I’m tired of being tied to specific calendars and to-do apps because of difficulties in sharing and syncing my data, so I’d like to be able to manage it myself, either self hosting or using someone else’s servers.
I already pay for web-hosting for a personal website (wordpress) but beyond this I’m totally at a loss.
My main goal is incredibly simple - I just want to host some notes and calendars for my family (tomavoid headaches when phones invariably break and so on), which I feel can’t be too hard but I’m also incredibly stupid.
Please help?!
This will not be a popular thing to say in Lemmy, but I don’t think self hosting those things is going to reduce your headaches. I have worked in IT all my life, and I have lots of experience running services of all kinds, including my self-hosted home stuff. Nowadays, I am very mindful of the cost in time and hassle to DIY rather than let someone else handle it. When it comes to calendars, everything I see has an option to integrate with Google or Outlook, so I can’t imagine how sharing and syncing are going to be better if you move to some obscure open source thing. I fought that exact battle for an entire decade - you don’t want to get me started talking about CalDAV - and my life got so much easier when I gave up and moved my stuff to a standard provider.

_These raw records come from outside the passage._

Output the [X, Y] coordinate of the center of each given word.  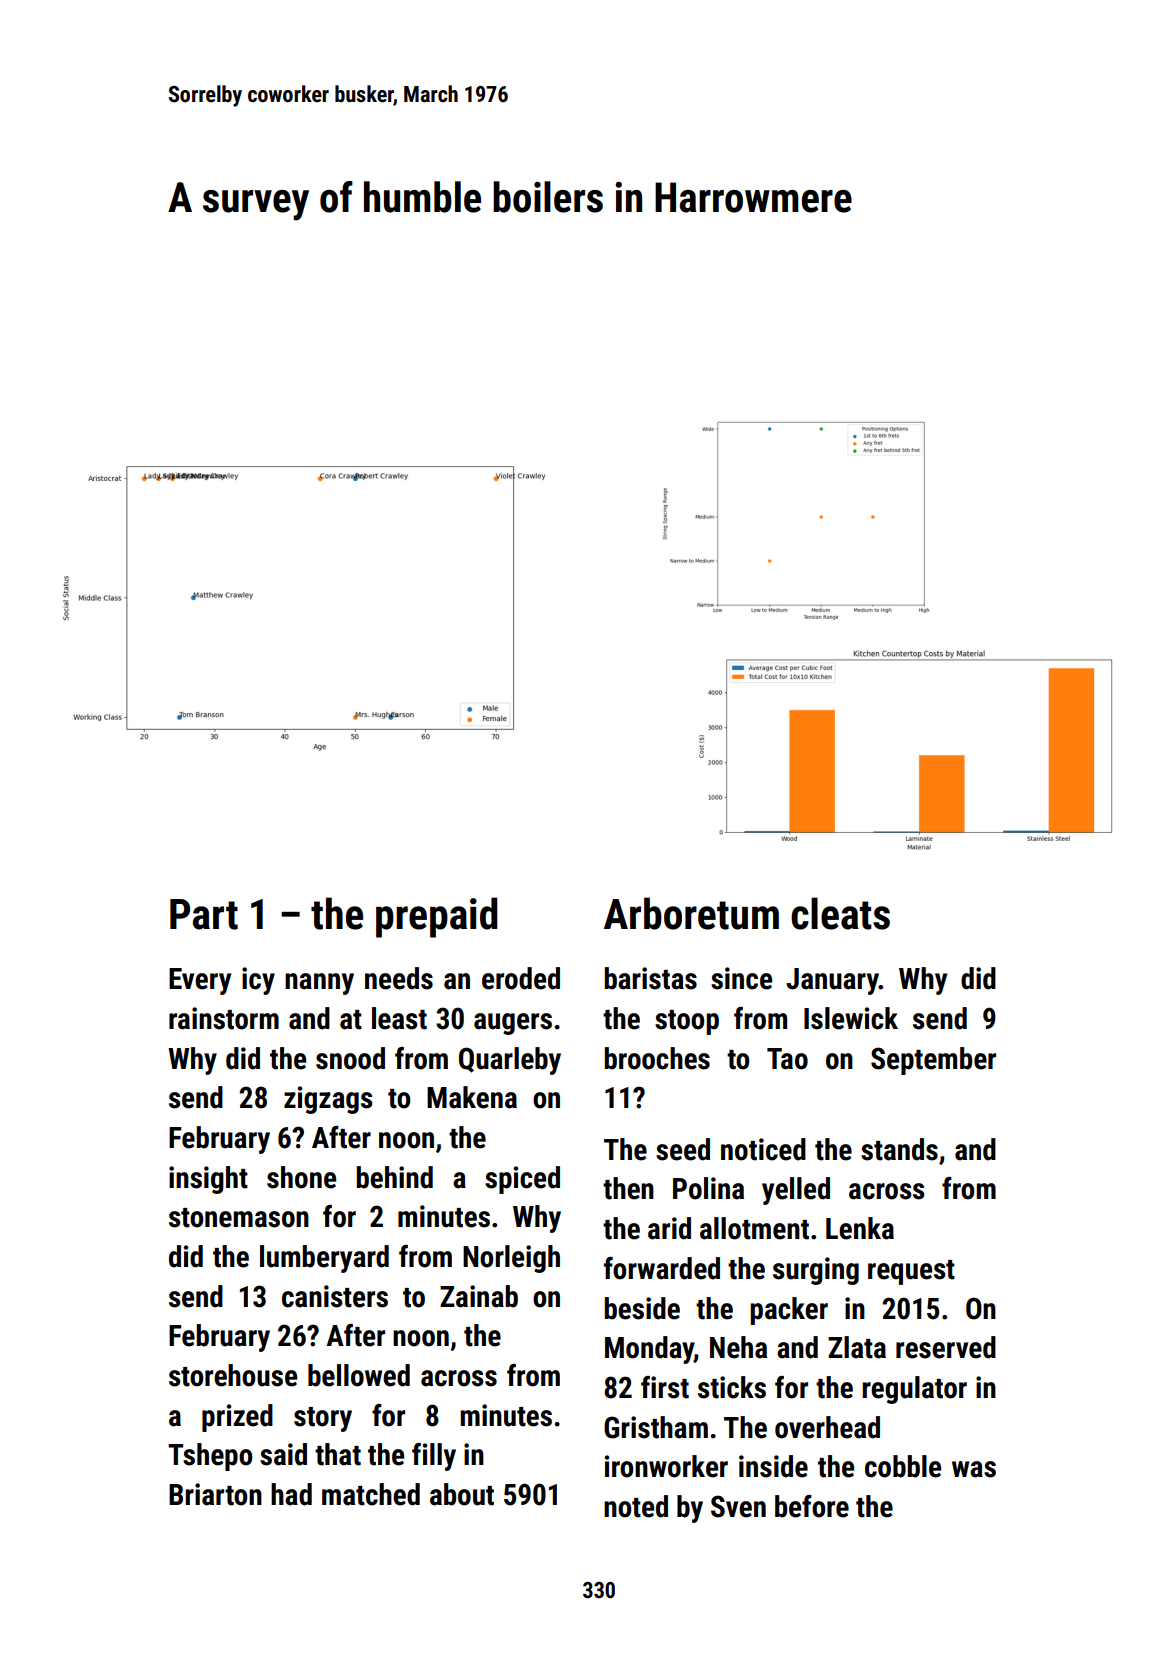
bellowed [359, 1375]
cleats [840, 913]
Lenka [860, 1228]
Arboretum [691, 913]
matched [371, 1494]
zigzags [328, 1100]
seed [683, 1149]
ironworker [666, 1466]
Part [204, 914]
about [462, 1494]
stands [899, 1149]
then [628, 1188]
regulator [914, 1390]
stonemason [239, 1218]
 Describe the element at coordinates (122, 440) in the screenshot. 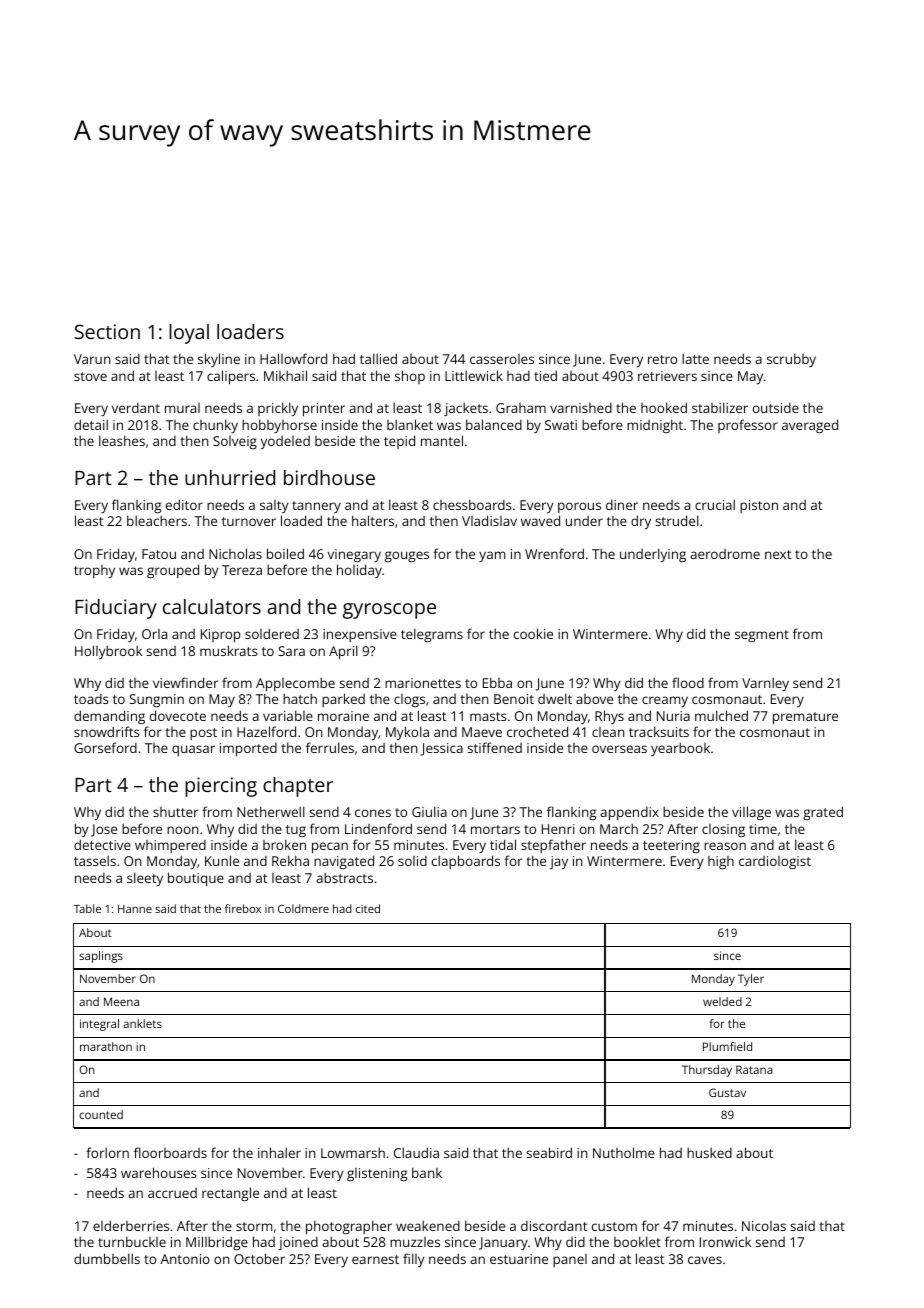

I see `leashes` at that location.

Avid selfhoster here. Completely agree.
“We choose to self host all the things not because it is easy, but because it is hard”.
Very easy to get a self hosted calendar sharing thing to work, but to do it securely and reliably is a significant long term undertaking.
especially when others might be accessing data there.
The simplest way if you just want to self host at home is to get an old computer or buy an SBC and install nextcloud on it.
I found buying a Synology nas and hosting it to be pretty simple. Unfortunate that it’s proprietary software though.
Have a look at projects like Nextcloud (file sync, calendar, address book, smartphone sync, many other add-ons) and Yunohost (a beginner-friendly solution/distribution that does many services, including Nextcloud). Both run eiher on a cloud server / VPS. Or on a SBC (RaspPi…) or an old laptop at home (once you manage to get the port forwarding in your router right). It’s a bit of a learning curve but not rocket science. Just fiddle around and try it first, before you put important data on it. And don’t forget to do backups.
For calendars there are standard formats like CalDAV and iCal that might be what you’re looking for.
Easiest solution is here ➡️ https://runtipi.io/
@Chouxfleur@lemmy.world there are tons of solutions for that and it depends on more context of your use case (how many people? Are they all in the same network? Using a VPS or LAN server?) but if I were to do that I would probably start looking into Nextcloud first.
So it’s likely that I’ll have 2-5 people accessing the central info.
It’s one household so they’ll be on the same network but ideally I’d like to be able to sync calendars (and the associated info) at any given time online.
That’s where I run out of knowledge, essentially. Setting up a basic CalDAV server (like Baikal for example) isn’t beyond the realm of possibility, it’s just knowing how to actually get it online.
Would I need my own server in my home, or can I host it similarly to my Wordpress website, for example?
Linode has some cool “turnkey” solutions for this. One example: https://www.linode.com/marketplace/apps/nextcloud/nextcloud/
So instead of doing a reverse proxy or vpn on self hosted hardware you would be renting linode servers that are already connected. Then you just have to follow the instructions to hook up a domain or add the relevant dns records.
Either way is fine it just depends on what you’re comfortable with and what you have on hand/want to buy.